Les gens refusent de dépenser, car la dette est trop lourde, et l'incertitude des politiques de nos gouvernements met tous les investisseurs sur la ligne de touche. Les obligations 10 ans du gouvernement américain se négocient à 2,44 %, et les obligations 7 ans se sont échangées à 2,01 %.

Au Canada, dans un marché compétitif, nous avons vu cette semaine des taux fixes hypothécaires offerts à 2,79 %. Comme ces taux le démontrent, il existe une faible demande de crédit dans le marché domiciliaire, et les banques se livrent une lutte féroce pour attirer la clientèle disponible.

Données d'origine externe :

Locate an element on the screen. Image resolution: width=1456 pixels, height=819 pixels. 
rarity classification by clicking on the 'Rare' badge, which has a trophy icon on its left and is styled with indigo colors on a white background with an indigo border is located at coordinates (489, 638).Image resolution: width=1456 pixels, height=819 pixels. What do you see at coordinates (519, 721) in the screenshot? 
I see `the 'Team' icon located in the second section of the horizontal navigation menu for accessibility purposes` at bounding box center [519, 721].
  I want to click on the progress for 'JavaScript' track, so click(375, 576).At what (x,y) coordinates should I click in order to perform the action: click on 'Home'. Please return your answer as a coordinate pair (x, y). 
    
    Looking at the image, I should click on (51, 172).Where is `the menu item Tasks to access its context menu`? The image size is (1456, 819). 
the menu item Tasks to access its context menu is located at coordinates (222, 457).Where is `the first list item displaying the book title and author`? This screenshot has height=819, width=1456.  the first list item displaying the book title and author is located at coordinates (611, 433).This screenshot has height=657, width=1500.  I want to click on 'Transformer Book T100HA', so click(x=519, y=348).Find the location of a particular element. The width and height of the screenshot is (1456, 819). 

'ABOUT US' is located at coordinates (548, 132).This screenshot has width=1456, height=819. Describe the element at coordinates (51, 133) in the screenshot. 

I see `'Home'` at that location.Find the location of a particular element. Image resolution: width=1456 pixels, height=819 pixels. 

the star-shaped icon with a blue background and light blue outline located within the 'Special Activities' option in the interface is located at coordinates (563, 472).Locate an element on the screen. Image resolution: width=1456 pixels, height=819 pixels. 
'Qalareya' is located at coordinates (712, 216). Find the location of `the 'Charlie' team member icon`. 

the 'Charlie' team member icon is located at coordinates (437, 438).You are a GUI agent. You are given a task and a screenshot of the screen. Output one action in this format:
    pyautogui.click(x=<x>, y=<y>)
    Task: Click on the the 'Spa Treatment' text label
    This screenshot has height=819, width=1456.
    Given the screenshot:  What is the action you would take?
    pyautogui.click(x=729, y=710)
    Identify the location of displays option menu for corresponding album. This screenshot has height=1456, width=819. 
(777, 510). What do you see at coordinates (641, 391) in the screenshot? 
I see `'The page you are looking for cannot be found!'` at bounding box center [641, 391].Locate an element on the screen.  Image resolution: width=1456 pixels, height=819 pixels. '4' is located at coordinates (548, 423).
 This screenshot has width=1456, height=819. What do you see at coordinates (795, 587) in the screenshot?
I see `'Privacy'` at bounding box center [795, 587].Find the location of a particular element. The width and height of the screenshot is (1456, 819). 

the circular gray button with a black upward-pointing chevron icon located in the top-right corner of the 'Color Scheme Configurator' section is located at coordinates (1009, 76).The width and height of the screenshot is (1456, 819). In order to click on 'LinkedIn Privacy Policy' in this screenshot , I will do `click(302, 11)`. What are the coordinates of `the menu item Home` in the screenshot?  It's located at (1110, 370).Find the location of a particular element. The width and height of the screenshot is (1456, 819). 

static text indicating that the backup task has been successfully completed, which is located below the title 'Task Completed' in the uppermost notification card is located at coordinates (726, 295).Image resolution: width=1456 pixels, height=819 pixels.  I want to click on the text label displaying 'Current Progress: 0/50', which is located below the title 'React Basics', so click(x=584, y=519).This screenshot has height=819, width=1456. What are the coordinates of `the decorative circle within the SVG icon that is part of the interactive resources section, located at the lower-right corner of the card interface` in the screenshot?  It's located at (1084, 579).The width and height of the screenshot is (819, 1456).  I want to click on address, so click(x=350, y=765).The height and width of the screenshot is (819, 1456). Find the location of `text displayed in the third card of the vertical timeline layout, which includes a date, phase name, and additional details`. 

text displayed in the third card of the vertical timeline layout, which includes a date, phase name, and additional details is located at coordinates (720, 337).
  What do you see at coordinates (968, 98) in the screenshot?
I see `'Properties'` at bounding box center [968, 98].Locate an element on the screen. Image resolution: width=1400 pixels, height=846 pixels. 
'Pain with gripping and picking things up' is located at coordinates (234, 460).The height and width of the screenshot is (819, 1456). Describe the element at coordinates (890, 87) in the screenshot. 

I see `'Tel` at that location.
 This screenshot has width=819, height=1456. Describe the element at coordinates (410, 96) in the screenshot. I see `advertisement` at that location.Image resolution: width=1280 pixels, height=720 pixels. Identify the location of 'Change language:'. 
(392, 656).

Quel indicateur suivez-vous le plus attentivement ?

Contrairement à la plupart de nos concurrents, nous ne nous fions pas aux indicateurs macro-économiques pour identifier les occasions. Chez Claret, étant des analystes fondamentaux, nous suivons davantage les indicateurs directement liés aux compagnies et aux industries.

Lorsque les ratios et les évaluations diffèrent des barèmes habituels, nous croyons qu'une occasion d'achat est possible. Les trois indicateurs auxquels nous accordons le plus d'importance sont les ratios de solvabilité, la marge bénéficiaire brutes et les flux de trésorerie disponibles.

Avant d'investir, nous évaluons la possibilité négative du placement et combien nous pouvons perdre. Une fois rassurés qu'une compagnie se transige à l'extrémité du spectre et possédant une possibilité de perte limitée, nous procédons à l'achat de titres.

Une marge bénéficiaire brute stable ou qui s'améliore est un critère important. Les flux de trésorerie disponibles permettent aux entreprises d'effectuer une croissance organique, d'acheter d'autres entreprises, de rembourser des dettes et de verser des dividendes. Ces flux leur permettent également de traverser les périodes difficiles qui surviendront et de réduire la volatilité des prix.

Que feriez-vous avec plusieurs milliers de dollars à investir ?

Lorsqu'un client nous confie un mandat de portefeuille équilibré, nous achetons des obligations corporatives à court terme, avec une échéance moyenne de cinq ans.

Pour les comptes imposables, des actions privilégiées comme celles d'Element Financial, par exemple, sont considérées.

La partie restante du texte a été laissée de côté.